Lurking beneath the surface is an emotional discontent that’s threatening to swallow Rachel’s staid existence whole. She’s dismayed by the superficial minutia her peers on mommy blogs have embraced. The thought of intercourse with her shlubby spouse sends her into a panic. She’s unfulfilled and isn’t fully able to express why.
This sounds depressing. It isn’t. At least, not always. “Afternoon Delight” puts the typical suburban mother’s lifestyle under an uncomfortably honest microscope, then documents the sporadically funny and occasionally sad results.

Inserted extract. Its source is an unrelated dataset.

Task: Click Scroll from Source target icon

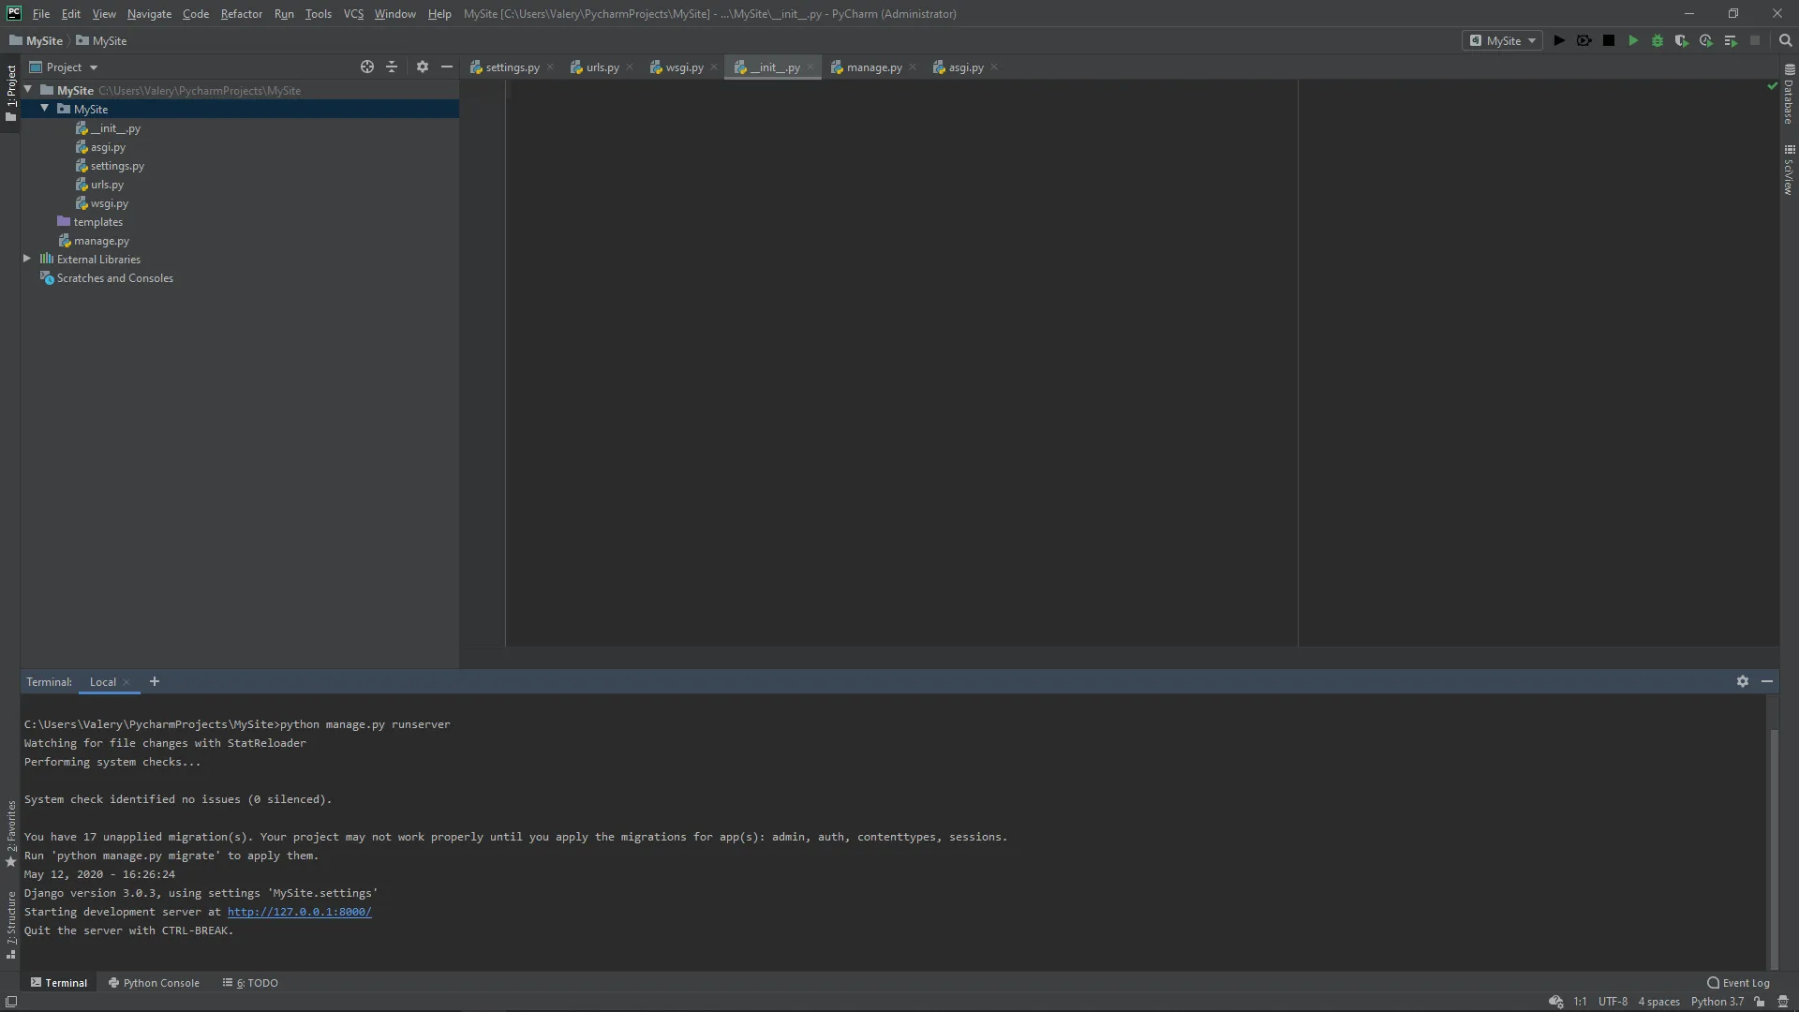Action: (367, 67)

The movie is cut from the same basic material that spawned the forthright and sexually explicit “Knocked Up” and “The 40-Year-Old Virgin.” But it has a softer, darker, and more sympathetic view of its characters because of the feminine perspective provided by Soloway (who took home a directing award from the Sundance Film Festival earlier this year) .
“Delight” actually should be viewed as the female answer to the male-driven “Crazy Stupid Love,” in which Steve Carell played a marginalized family man who enlists a dangerous muse to help remind him how to live again. Rachel doesn’t encounter a dapper Ryan Gosling. (Too bad for her.) Instead, during an impromptu trip with close friends to a gentlemen’s club, she meets and sort of befriends McKenna (Juno Temple), a saucer-eyed topless dancer. In this impressionable stripper, Rachel recognizes all the rebellious qualities she’d rather see in herself. She begs the girl for guidance and gets more than she bargained for.
“Afternoon Delight” doesn’t break new ground when it comes to midlife-crisis analysis for the minivan set. Soloway steers clear of broad, wacky scenarios that easily could have steered “Delight” down more mainstream avenues. When Rachel invites McKenna into her home as a live-in nanny, the movie asks complicated questions and waits for us to find our own answers.
But “Afternoon” is groundbreaking in its own specific way. How many female comedians working in contemporary Hollywood are asked to carry a dramedy? The list is far too short. Sandra Bullock, Julia Roberts and Cameron Diaz used to do it regularly. Kristen Wiig, Julia Louis-Dreyfus and Tina Fey currently come to mind.
Hahn’s name belongs in those same circles. An expressive and unfiltered performer, she’s usually cast as “one of the guys” in raunchy ensemble comedies like “Anchorman,” “Step Brothers” or “The Goods.” Earlier this year, she effortlessly stole scenes from Jennifer Aniston and Jason Sudeikis in “We’re the Millers,” and the second half of “Delight” proves she can take an emotional punch.
The movie’s a mixed bag, but Hahn makes the most of her opportunities. Casting directors would be wise to take note.
O’Connell is a freelance writer.
R. At Landmark’s Bethesda Row. Contains strong, sometimes graphic, sexual content, language and some drug use. 93 minutes.